„Jeder schreibt für sich allein“: Die nicht vor den Nazis flohen
Kino In Dominik Grafs Dokumentarfilm „Jeder schreibt für sich allein“ hinterfragt Anatol Regnier die Haltung von Hans Fallada, Erich Kästner & Co. zur Zeit des Nationalsozialismus
Ein typischer Dominik-Graf-Protagonist: Anatol Regnier, hier mit Henrike Stolze
Foto: Piffl Medien/Kulturmeisterei
Schläft ein Lied in allen Dingen heißt ein Sammelband mit „Texten zum Film“ von Dominik Graf.
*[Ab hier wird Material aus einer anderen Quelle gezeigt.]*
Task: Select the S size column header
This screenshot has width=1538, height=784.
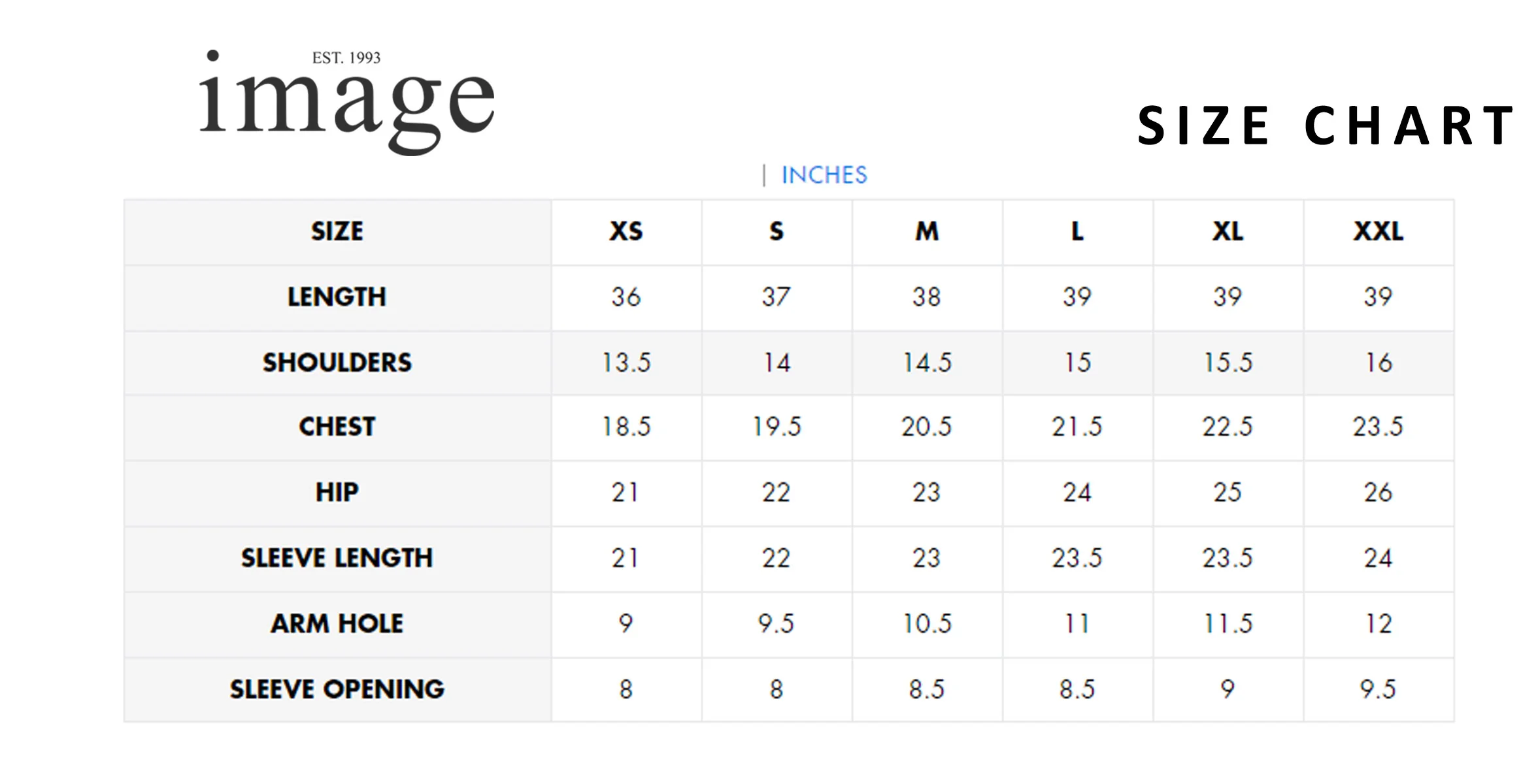Action: (776, 231)
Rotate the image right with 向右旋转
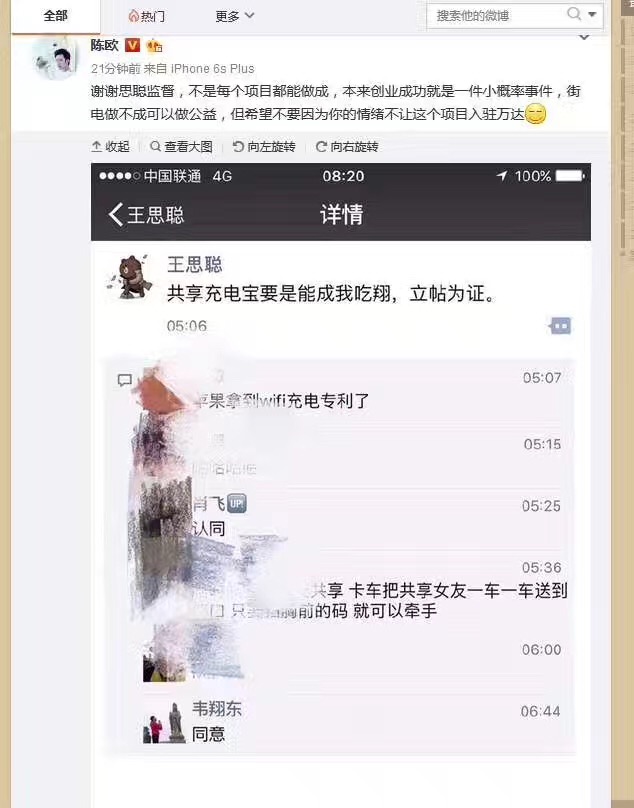 point(347,147)
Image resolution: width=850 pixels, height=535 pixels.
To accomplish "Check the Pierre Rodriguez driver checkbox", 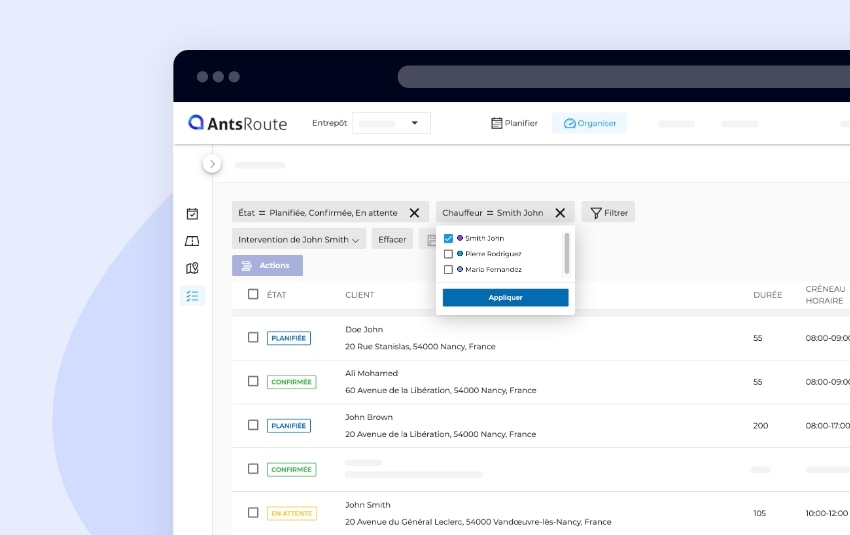I will 448,254.
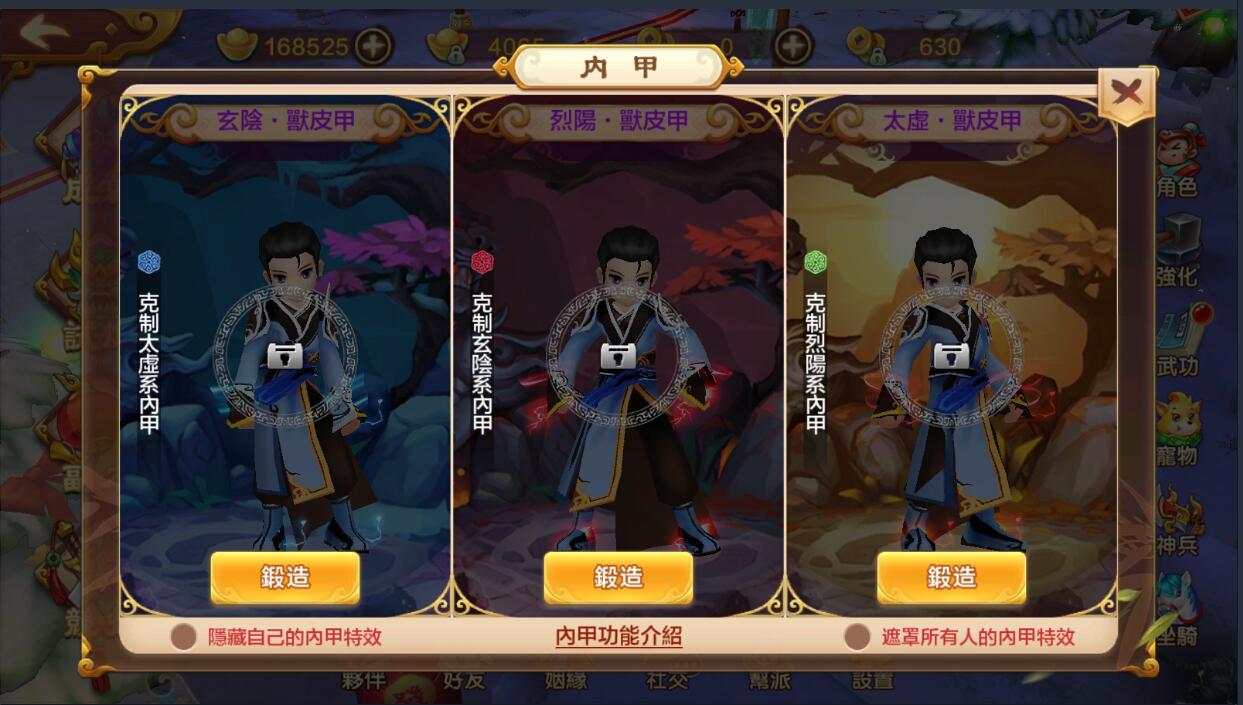The width and height of the screenshot is (1243, 705).
Task: Open 內甲功能介紹 link
Action: [x=619, y=636]
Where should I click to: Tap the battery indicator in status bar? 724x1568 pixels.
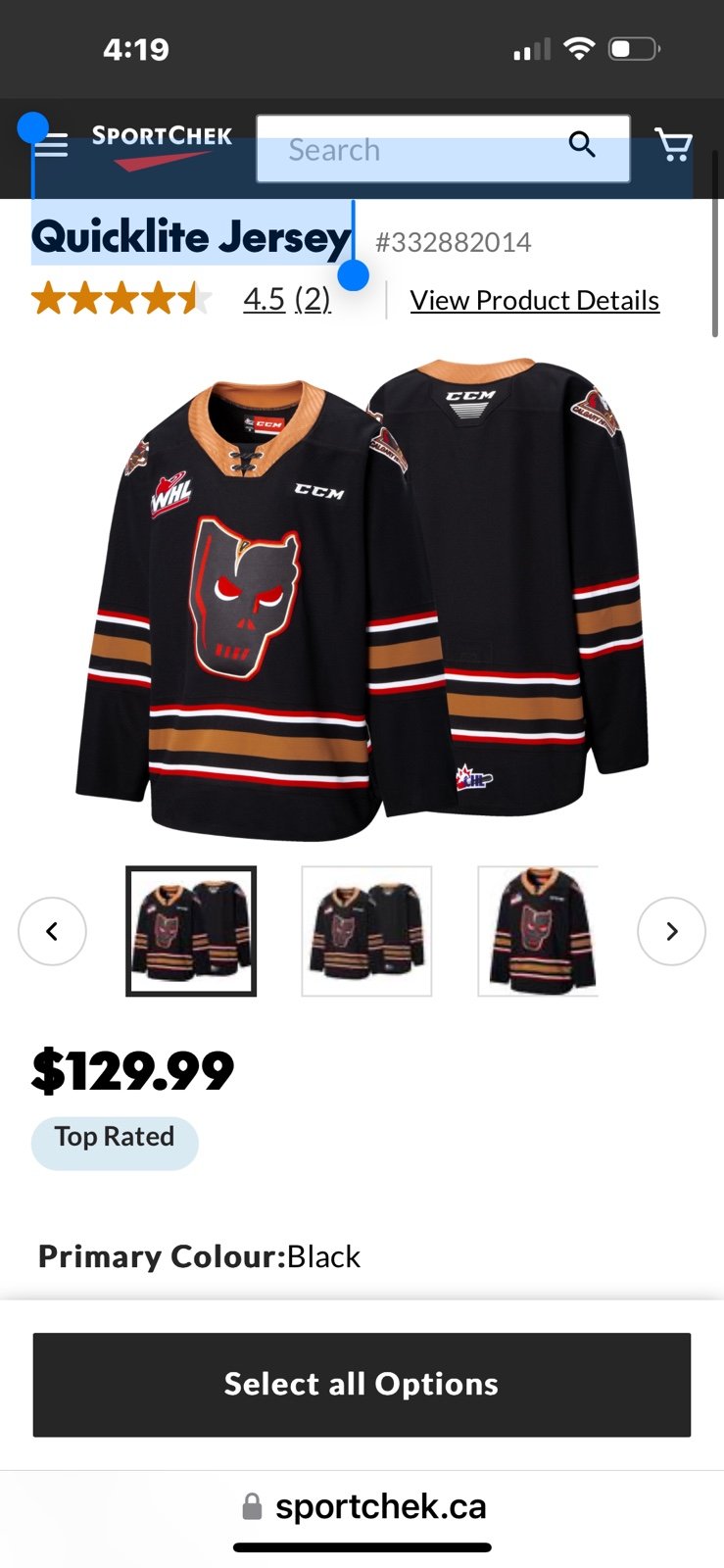(x=634, y=48)
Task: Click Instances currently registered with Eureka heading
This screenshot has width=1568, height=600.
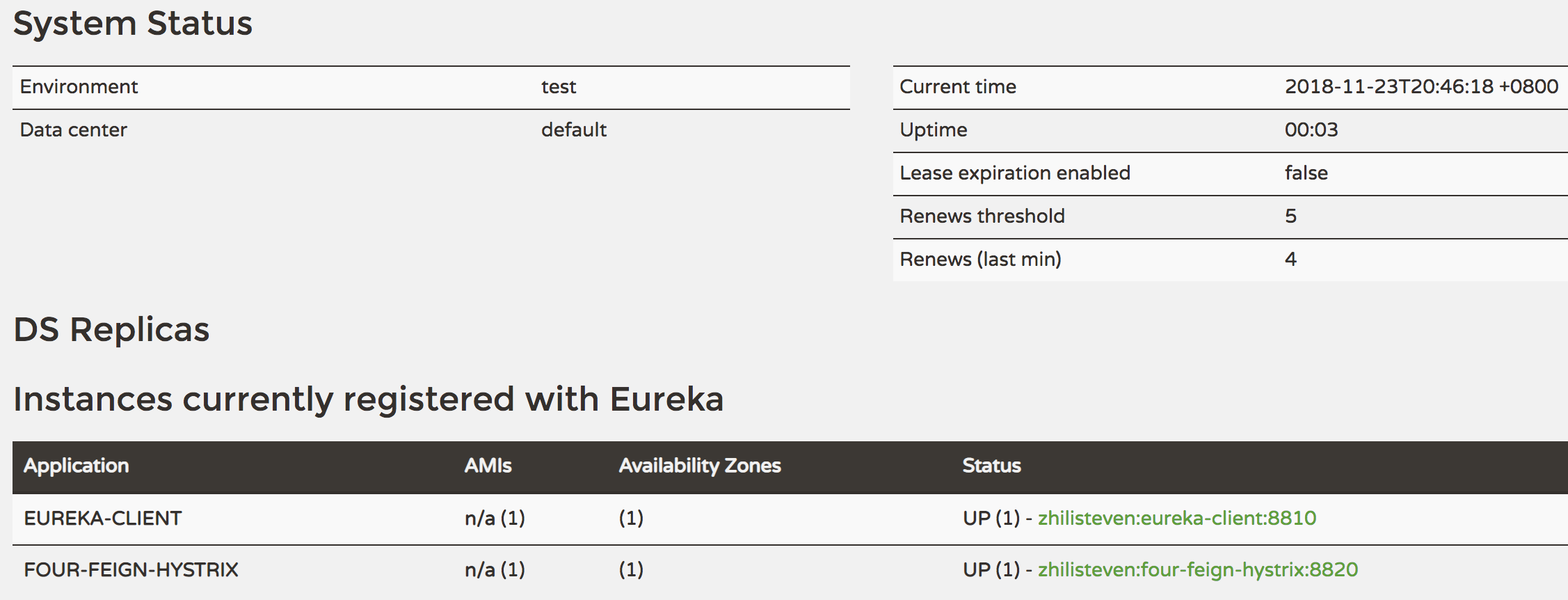Action: pos(368,399)
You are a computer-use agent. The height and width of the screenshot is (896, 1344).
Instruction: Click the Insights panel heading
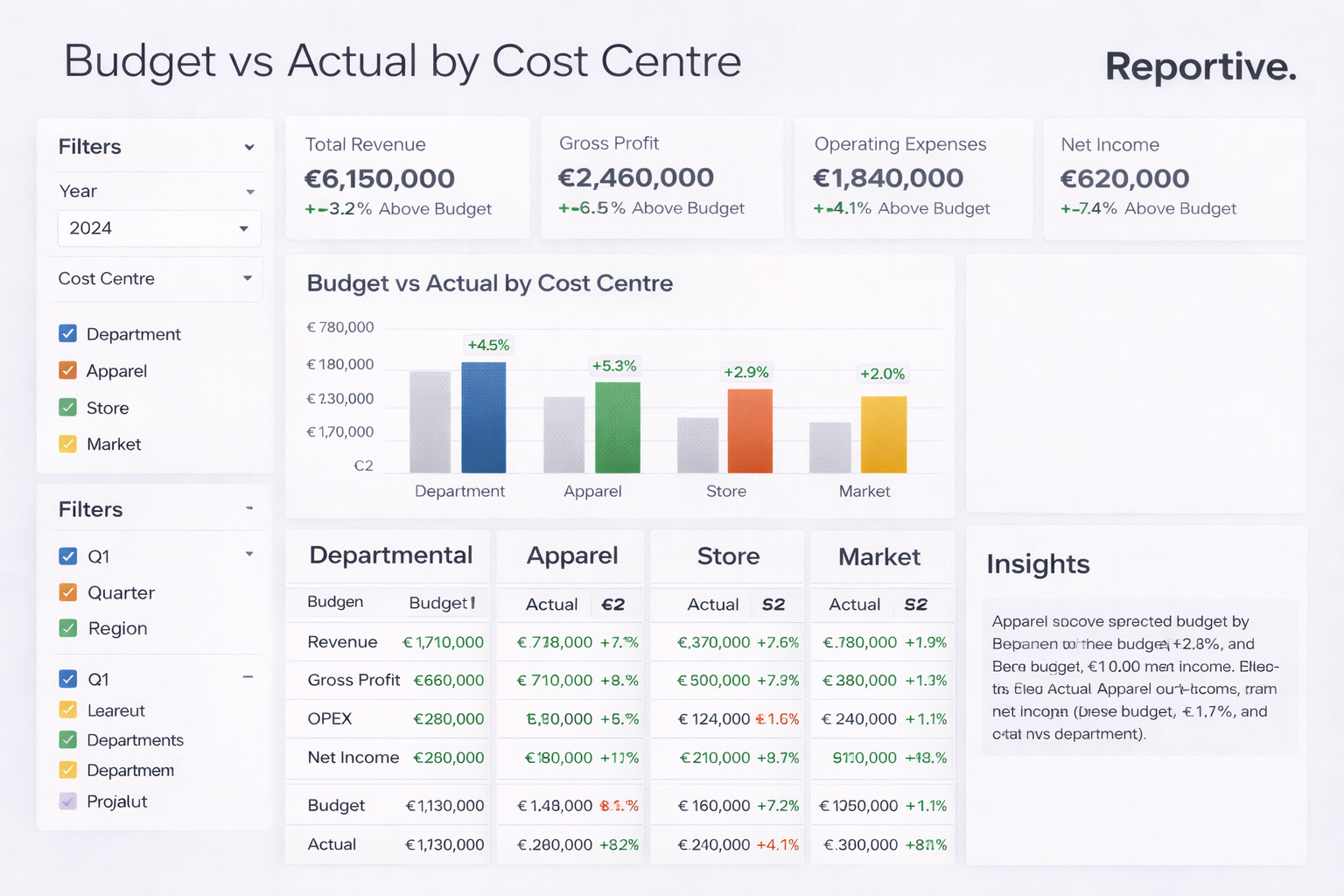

Das titelgebende kurze Gedicht Joseph von Eichendorffs steht am Anfang des Buches, gibt den Ton vor für kürzere und längere Essays, in denen sich der Regisseur Graf voller Scharfsinn und Sympathie mit Filmen der Kinogeschichte, aber auch mit TV-Serien auseinandersetzt und einige seiner Weggefährten porträtiert. Das passt, denn Eichendorffs Zeilen von 1835 entsprechen dem poetischen Geist, in dem Graf arbeitet. Seine Kinofilme, wie zuletzt die fulminante Kästner-Adaption Fabian, seine TV-Krimis und auch die Dokumentarfilme sind immer auf der Suche nach Zauberworten, die Dinge zum Vorschein bringen.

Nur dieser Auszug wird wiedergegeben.